If you feel that you have a skill in the industry that you feel is unique and valuable, focus the approach on your skillset. Don’t be like, “Oh, I’m a professional coach. Do you know if there are any spots open?” but rather, “Do you need any analysis done? Can you give me feedback on the work I did?” Everybody, especially in this industry, is super busy. In order to get their attention, you have to be able to provide value in your content to get their attention. It’s just the way it works. 


One other piece of advice I’d give is that you never know who you’ll end up working with in the future, so don’t overlook any of the connections that you make. I’m essentially here today because of an earthquake in 2016. I’m here because I’m open to people and making connections.


What are some of your goals within the LCK, as well as your personal goals?


I have been here since the creation of the LCK Twitter, so it’s my baby. It’ll always be my baby, so I want to help it grow more than it is right now. [Is it a teenager yet?] I mean… Does having 80K followers make it a teenager [laughter]? My personal goals and growth align with the growth of the LCK and LCK Global. If my contribution to the league aids in its growth, whether it’s growth in viewership or in interactions, then that’s enough for me.

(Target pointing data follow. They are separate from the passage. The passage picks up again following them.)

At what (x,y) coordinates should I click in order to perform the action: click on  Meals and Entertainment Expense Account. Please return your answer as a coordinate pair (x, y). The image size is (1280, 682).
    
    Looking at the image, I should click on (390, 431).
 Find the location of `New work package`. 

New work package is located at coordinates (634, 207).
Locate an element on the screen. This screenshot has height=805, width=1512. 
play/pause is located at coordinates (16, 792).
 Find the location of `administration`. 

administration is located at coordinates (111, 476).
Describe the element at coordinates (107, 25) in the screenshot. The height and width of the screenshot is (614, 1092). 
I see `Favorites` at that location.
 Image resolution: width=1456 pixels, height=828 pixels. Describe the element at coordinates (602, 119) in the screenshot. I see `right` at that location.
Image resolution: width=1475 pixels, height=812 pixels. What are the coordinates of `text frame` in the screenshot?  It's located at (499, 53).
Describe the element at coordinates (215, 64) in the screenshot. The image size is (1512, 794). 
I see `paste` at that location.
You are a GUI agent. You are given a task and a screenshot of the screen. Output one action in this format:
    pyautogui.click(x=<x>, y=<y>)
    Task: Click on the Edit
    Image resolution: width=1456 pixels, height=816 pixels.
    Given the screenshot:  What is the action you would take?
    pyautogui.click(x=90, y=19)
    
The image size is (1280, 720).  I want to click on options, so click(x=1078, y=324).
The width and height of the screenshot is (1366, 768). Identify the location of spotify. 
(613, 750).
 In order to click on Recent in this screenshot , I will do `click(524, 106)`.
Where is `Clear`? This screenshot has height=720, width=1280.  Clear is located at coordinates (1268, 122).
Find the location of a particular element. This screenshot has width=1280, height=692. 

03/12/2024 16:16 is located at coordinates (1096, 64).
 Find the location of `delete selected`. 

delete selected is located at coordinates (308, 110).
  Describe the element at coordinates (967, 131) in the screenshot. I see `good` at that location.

On a side note, it’ll also be kind of cool for the LCK Global broadcast to receive recognition for their production at like the Esports Awards. I realize that some of the content on the LCK Global side is piggybacked by the Korean content, but even if it’s translated, we have a lot of cracked content like the time when we parodied a K-drama and made CloudTemplar dress up like a woman.


Lastly, a word to the LCK fans?


Thank you. I’m open to feedback all the time, so you can find me on Twitter at @lck_genie, or you can just tweet @LCK! I read all the feedback from the fans worldwide, so any and all feedback is always welcome! Thanks for the continued support, and I hope you stay with us for a long time!